___ Provided passage ___

Residential Tenant Landlord Ordinance will make rental landscape fairer for suburban renters

For Immediate Release: January 25, 2021
Kristin Ginger, Communications Manager, Housing Action Illinois, or 312-854-3333

CHICAGO – Community-based organizations and tenant leaders are calling on Cook County Commissioners to pass the Residential Tenant Landlord Ordinance (RTLO) this January, extending basic rights and protections for more than 245,000 suburban households.

The Cook County Residential Tenant Landlord Ordinance (RTLO) creates safeguards against extrajudicial and illegal landlord-self-help lockouts and sets out clear guidance so a landlord knows when they can enter a unit. The law articulates which procedures a tenant can follow to remain protected if they must withhold rent until building problems are addressed; prohibits or voids lease provisions that try to waive the state’s procedure for notices of changes to the tenancy; and prevents landlords from charging ineffectual late rent payments that are outrageously high in proportion to the money owed.

___

◆ Activity list ◆
A) According to the press release on the Cook County tenant ordinance, how many suburban households would the RTLO extend basic rights and protections to?
B) Retype the part of the press release on the Cook County tenant ordinance that starts with "CHICAGO – Community-based" and goes on through "the money owed.".
C) Continue the press release on the Cook County tenant ordinance, picking up after its last sentence.

___ Entries shown ___

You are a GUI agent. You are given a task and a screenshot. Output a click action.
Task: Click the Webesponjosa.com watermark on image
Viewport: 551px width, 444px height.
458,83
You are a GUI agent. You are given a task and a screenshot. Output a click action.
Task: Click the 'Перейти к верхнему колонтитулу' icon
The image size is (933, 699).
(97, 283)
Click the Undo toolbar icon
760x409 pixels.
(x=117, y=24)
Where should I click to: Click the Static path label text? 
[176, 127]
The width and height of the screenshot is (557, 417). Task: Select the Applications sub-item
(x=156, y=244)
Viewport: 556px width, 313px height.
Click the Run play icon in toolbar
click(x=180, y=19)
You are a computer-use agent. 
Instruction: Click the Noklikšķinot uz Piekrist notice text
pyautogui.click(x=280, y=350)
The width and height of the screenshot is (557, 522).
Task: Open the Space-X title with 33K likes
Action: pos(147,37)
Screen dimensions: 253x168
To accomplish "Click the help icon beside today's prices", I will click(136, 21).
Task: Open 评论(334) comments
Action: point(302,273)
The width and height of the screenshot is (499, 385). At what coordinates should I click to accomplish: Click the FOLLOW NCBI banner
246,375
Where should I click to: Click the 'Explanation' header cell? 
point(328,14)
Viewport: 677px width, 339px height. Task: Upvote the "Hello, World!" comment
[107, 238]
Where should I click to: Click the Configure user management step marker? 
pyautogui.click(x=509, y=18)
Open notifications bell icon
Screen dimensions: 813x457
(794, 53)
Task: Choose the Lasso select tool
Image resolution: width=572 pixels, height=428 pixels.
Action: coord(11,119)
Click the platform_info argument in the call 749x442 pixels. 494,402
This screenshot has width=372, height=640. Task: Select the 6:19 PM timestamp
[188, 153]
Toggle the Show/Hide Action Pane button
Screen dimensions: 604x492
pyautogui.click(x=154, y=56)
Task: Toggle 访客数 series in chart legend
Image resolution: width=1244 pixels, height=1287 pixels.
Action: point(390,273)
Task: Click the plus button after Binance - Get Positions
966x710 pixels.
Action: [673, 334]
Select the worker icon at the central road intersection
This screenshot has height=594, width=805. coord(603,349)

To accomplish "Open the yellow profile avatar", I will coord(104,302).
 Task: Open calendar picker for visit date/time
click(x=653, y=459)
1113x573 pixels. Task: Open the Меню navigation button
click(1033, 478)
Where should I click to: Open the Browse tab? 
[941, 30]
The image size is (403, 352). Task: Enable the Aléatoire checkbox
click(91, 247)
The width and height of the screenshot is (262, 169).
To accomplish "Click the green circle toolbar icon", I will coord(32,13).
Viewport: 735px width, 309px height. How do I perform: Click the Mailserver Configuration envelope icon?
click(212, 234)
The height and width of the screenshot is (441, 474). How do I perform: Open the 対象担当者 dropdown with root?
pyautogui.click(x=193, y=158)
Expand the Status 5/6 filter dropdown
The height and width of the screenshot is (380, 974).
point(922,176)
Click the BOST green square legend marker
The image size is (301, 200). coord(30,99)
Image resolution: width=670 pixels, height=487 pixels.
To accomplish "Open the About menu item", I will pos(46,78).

___

◆ Results of the exercise ◆
A) More than 245,000 suburban households.

B)
CHICAGO – Community-based organizations and tenant leaders are calling on Cook County Commissioners to pass the Residential Tenant Landlord Ordinance (RTLO) this January, extending basic rights and protections for more than 245,000 suburban households.

The Cook County Residential Tenant Landlord Ordinance (RTLO) creates safeguards against extrajudicial and illegal landlord-self-help lockouts and sets out clear guidance so a landlord knows when they can enter a unit. The law articulates which procedures a tenant can follow to remain protected if they must withhold rent until building problems are addressed; prohibits or voids lease provisions that try to waive the state’s procedure for notices of changes to the tenancy; and prevents landlords from charging ineffectual late rent payments that are outrageously high in proportion to the money owed.

C)
“Landlords who foster good working relationships with their tenants are already doing what this requires,” said Sheila Sutton, Housing Policy Organizer at Housing Action Illinois. “They’re ensuring safe living conditions in their units, making repairs, keeping the heat on, and respecting their tenants’ dignity and safety. These are basic expectations.”

The RTLO creates the kind of standards for landlord conduct that have existed for more than 30 years in Chicago, Evanston, and Mount Prospect, which already have local tenant-landlord ordinances.

“As a Chicago resident and victim of retaliatory action by my landlord, I speak up for the suburban Cook County residents whose voices are silenced because they do not have protection from retaliation,” stated Charlotte Starks, tenant/activist. “All county residents deserve safe and habitable housing and protection against retaliation when they advocate for a safe home.”

“People often think that tenants in the suburbs don’t experience problems with their landlords like tenants in the city—but the reverse is true,” said Nareen Kim, Director of Housing Law Practice at North Suburban Legal Aid Clinic. “Tenants in Chicago have an ordinance to protect them, but in the suburbs, tenants have nothing. My office is one of the only housing legal services providers in the area, and we are inundated with calls from tenants whose landlords are denying them basic rights. We need the Cook County RTLO so that suburban tenants and landlords know what the rules are—and landlords face repercussions if they choose not to follow them.”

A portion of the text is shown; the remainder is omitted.